• Task objective
Nothing in the data may be altered; the answer is a verbatim copy of it.

• Record excerpts
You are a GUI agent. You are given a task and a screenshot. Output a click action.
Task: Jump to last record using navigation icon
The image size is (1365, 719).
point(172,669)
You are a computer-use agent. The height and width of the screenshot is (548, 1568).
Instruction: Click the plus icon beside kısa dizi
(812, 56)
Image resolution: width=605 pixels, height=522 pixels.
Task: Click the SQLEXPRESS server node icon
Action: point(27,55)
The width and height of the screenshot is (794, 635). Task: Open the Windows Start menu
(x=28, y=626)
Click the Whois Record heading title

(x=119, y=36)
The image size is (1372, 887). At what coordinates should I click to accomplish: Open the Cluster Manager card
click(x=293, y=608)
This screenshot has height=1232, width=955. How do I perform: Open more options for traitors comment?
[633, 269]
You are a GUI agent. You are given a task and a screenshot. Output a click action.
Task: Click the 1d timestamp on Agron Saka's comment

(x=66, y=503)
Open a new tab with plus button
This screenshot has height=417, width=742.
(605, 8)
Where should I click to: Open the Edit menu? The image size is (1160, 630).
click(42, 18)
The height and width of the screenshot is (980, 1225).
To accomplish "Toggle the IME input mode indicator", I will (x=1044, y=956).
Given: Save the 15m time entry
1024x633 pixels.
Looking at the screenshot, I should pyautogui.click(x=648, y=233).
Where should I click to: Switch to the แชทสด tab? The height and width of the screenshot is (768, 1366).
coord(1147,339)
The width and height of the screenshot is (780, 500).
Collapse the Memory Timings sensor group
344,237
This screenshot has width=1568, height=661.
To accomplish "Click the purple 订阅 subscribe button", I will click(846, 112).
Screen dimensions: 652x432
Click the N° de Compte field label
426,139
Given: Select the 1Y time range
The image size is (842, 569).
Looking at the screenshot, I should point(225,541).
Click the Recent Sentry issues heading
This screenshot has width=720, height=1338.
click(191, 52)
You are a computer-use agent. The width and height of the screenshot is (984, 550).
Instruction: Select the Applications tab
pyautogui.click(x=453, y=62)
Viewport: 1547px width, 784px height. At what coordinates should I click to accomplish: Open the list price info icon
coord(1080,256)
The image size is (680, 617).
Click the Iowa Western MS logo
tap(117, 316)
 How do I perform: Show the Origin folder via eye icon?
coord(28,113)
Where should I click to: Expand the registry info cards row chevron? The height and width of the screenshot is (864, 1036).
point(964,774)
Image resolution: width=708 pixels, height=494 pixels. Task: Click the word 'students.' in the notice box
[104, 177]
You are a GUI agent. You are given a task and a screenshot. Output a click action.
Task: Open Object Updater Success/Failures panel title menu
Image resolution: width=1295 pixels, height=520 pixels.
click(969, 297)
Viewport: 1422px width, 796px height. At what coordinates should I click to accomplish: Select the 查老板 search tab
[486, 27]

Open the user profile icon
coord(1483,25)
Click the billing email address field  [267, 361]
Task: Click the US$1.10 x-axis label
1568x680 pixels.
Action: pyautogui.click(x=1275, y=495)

• Response below
You are a GUI agent. You are given a task and a screenshot. Output a click action.
Task: Jump to last record using navigation icon
The image size is (1365, 719).
point(172,669)
You are a computer-use agent. The height and width of the screenshot is (548, 1568).
Instruction: Click the plus icon beside kısa dizi
(812, 56)
Image resolution: width=605 pixels, height=522 pixels.
Task: Click the SQLEXPRESS server node icon
Action: point(27,55)
The width and height of the screenshot is (794, 635). Task: Open the Windows Start menu
(x=28, y=626)
Click the Whois Record heading title

(x=119, y=36)
The image size is (1372, 887). At what coordinates should I click to accomplish: Open the Cluster Manager card
click(x=293, y=608)
This screenshot has height=1232, width=955. How do I perform: Open more options for traitors comment?
[633, 269]
You are a GUI agent. You are given a task and a screenshot. Output a click action.
Task: Click the 1d timestamp on Agron Saka's comment

(x=66, y=503)
Open a new tab with plus button
This screenshot has height=417, width=742.
(605, 8)
Where should I click to: Open the Edit menu? The image size is (1160, 630).
click(42, 18)
The height and width of the screenshot is (980, 1225).
To accomplish "Toggle the IME input mode indicator", I will (x=1044, y=956).
Given: Save the 15m time entry
1024x633 pixels.
Looking at the screenshot, I should pyautogui.click(x=648, y=233).
Where should I click to: Switch to the แชทสด tab? The height and width of the screenshot is (768, 1366).
coord(1147,339)
The width and height of the screenshot is (780, 500).
Collapse the Memory Timings sensor group
344,237
This screenshot has width=1568, height=661.
To accomplish "Click the purple 订阅 subscribe button", I will click(846, 112).
Screen dimensions: 652x432
Click the N° de Compte field label
426,139
Given: Select the 1Y time range
The image size is (842, 569).
Looking at the screenshot, I should point(225,541).
Click the Recent Sentry issues heading
This screenshot has width=720, height=1338.
click(191, 52)
You are a computer-use agent. The width and height of the screenshot is (984, 550).
Instruction: Select the Applications tab
pyautogui.click(x=453, y=62)
Viewport: 1547px width, 784px height. At what coordinates should I click to accomplish: Open the list price info icon
coord(1080,256)
The image size is (680, 617).
Click the Iowa Western MS logo
tap(117, 316)
 How do I perform: Show the Origin folder via eye icon?
coord(28,113)
Where should I click to: Expand the registry info cards row chevron? The height and width of the screenshot is (864, 1036).
point(964,774)
Image resolution: width=708 pixels, height=494 pixels. Task: Click the word 'students.' in the notice box
[104, 177]
You are a GUI agent. You are given a task and a screenshot. Output a click action.
Task: Open Object Updater Success/Failures panel title menu
Image resolution: width=1295 pixels, height=520 pixels.
click(969, 297)
Viewport: 1422px width, 796px height. At what coordinates should I click to accomplish: Select the 查老板 search tab
[486, 27]

Open the user profile icon
coord(1483,25)
Click the billing email address field  [267, 361]
Task: Click the US$1.10 x-axis label
1568x680 pixels.
Action: pyautogui.click(x=1275, y=495)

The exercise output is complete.